[EXERCISE PROMPT]
The data below is to be repeated in full, exactly as given.

[RECORDS TO PROCESS]
=== Section Start ===
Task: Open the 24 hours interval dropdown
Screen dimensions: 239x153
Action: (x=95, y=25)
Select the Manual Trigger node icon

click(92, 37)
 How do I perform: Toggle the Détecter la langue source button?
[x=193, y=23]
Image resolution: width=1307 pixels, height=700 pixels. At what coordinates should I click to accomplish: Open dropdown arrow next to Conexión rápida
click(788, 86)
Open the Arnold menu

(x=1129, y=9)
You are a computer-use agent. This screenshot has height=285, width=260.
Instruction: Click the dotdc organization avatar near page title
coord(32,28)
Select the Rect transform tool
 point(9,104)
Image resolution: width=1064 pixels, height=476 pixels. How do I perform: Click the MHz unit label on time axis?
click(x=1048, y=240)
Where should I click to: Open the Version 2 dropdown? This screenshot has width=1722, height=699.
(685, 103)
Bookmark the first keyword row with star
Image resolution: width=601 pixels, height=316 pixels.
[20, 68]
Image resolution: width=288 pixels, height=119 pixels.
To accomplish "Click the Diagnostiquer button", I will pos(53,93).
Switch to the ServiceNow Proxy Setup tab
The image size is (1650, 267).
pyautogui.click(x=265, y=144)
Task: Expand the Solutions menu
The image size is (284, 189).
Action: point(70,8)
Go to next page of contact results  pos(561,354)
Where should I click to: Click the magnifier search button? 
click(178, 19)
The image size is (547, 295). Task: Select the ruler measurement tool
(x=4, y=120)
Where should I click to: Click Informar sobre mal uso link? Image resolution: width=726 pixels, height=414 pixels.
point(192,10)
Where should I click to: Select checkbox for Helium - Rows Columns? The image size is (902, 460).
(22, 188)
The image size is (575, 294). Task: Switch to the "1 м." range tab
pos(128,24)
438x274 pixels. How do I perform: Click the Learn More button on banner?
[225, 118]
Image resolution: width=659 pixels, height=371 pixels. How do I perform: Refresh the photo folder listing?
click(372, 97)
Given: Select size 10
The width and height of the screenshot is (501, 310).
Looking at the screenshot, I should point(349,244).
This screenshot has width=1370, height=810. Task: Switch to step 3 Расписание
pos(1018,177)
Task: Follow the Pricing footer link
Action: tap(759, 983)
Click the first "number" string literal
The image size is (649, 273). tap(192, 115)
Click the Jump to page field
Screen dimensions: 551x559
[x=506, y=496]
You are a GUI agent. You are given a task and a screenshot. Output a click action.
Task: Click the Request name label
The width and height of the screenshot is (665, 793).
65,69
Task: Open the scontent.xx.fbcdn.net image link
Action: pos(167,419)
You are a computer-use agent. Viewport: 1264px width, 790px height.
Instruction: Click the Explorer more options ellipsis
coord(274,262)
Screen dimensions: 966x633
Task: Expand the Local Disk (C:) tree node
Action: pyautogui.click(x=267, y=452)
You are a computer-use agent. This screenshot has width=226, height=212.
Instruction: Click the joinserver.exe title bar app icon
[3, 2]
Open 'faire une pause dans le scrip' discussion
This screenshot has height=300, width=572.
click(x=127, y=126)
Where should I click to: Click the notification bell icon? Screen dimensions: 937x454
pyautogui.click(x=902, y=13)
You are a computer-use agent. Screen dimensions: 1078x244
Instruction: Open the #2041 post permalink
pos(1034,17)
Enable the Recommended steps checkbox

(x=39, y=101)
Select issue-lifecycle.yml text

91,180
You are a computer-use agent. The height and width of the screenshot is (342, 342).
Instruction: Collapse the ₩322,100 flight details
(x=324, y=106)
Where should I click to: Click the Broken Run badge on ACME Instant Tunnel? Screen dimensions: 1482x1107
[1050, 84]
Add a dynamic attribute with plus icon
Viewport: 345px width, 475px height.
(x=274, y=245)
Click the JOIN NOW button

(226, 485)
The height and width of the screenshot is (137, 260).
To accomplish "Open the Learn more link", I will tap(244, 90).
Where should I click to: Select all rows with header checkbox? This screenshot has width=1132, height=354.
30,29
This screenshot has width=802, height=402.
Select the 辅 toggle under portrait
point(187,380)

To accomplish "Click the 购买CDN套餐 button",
=== Section End ===
[PROBLEM SOLUTION]
Task: Open the 24 hours interval dropdown
Screen dimensions: 239x153
Action: (x=95, y=25)
Select the Manual Trigger node icon

click(92, 37)
 How do I perform: Toggle the Détecter la langue source button?
[x=193, y=23]
Image resolution: width=1307 pixels, height=700 pixels. At what coordinates should I click to accomplish: Open dropdown arrow next to Conexión rápida
click(788, 86)
Open the Arnold menu

(x=1129, y=9)
You are a computer-use agent. This screenshot has height=285, width=260.
Instruction: Click the dotdc organization avatar near page title
coord(32,28)
Select the Rect transform tool
 point(9,104)
Image resolution: width=1064 pixels, height=476 pixels. How do I perform: Click the MHz unit label on time axis?
click(x=1048, y=240)
Where should I click to: Open the Version 2 dropdown? This screenshot has width=1722, height=699.
(685, 103)
Bookmark the first keyword row with star
Image resolution: width=601 pixels, height=316 pixels.
[20, 68]
Image resolution: width=288 pixels, height=119 pixels.
To accomplish "Click the Diagnostiquer button", I will pos(53,93).
Switch to the ServiceNow Proxy Setup tab
The image size is (1650, 267).
pyautogui.click(x=265, y=144)
Task: Expand the Solutions menu
The image size is (284, 189).
Action: point(70,8)
Go to next page of contact results  pos(561,354)
Where should I click to: Click the magnifier search button? 
click(178, 19)
The image size is (547, 295). Task: Select the ruler measurement tool
(x=4, y=120)
Where should I click to: Click Informar sobre mal uso link? Image resolution: width=726 pixels, height=414 pixels.
point(192,10)
Where should I click to: Select checkbox for Helium - Rows Columns? The image size is (902, 460).
(22, 188)
The image size is (575, 294). Task: Switch to the "1 м." range tab
pos(128,24)
438x274 pixels. How do I perform: Click the Learn More button on banner?
[225, 118]
Image resolution: width=659 pixels, height=371 pixels. How do I perform: Refresh the photo folder listing?
click(372, 97)
Given: Select size 10
The width and height of the screenshot is (501, 310).
Looking at the screenshot, I should point(349,244).
This screenshot has width=1370, height=810. Task: Switch to step 3 Расписание
pos(1018,177)
Task: Follow the Pricing footer link
Action: tap(759, 983)
Click the first "number" string literal
The image size is (649, 273). tap(192, 115)
Click the Jump to page field
Screen dimensions: 551x559
[x=506, y=496]
You are a GUI agent. You are given a task and a screenshot. Output a click action.
Task: Click the Request name label
The width and height of the screenshot is (665, 793).
65,69
Task: Open the scontent.xx.fbcdn.net image link
Action: pos(167,419)
You are a computer-use agent. Viewport: 1264px width, 790px height.
Instruction: Click the Explorer more options ellipsis
coord(274,262)
Screen dimensions: 966x633
Task: Expand the Local Disk (C:) tree node
Action: pyautogui.click(x=267, y=452)
You are a computer-use agent. This screenshot has width=226, height=212.
Instruction: Click the joinserver.exe title bar app icon
[3, 2]
Open 'faire une pause dans le scrip' discussion
This screenshot has height=300, width=572.
click(x=127, y=126)
Where should I click to: Click the notification bell icon? Screen dimensions: 937x454
pyautogui.click(x=902, y=13)
You are a computer-use agent. Screen dimensions: 1078x244
Instruction: Open the #2041 post permalink
pos(1034,17)
Enable the Recommended steps checkbox

(x=39, y=101)
Select issue-lifecycle.yml text

91,180
You are a computer-use agent. The height and width of the screenshot is (342, 342).
Instruction: Collapse the ₩322,100 flight details
(x=324, y=106)
Where should I click to: Click the Broken Run badge on ACME Instant Tunnel? Screen dimensions: 1482x1107
[1050, 84]
Add a dynamic attribute with plus icon
Viewport: 345px width, 475px height.
(x=274, y=245)
Click the JOIN NOW button

(226, 485)
The height and width of the screenshot is (137, 260).
To accomplish "Open the Learn more link", I will tap(244, 90).
Where should I click to: Select all rows with header checkbox? This screenshot has width=1132, height=354.
30,29
This screenshot has width=802, height=402.
Select the 辅 toggle under portrait
point(187,380)

To accomplish "Click the 购买CDN套餐 button",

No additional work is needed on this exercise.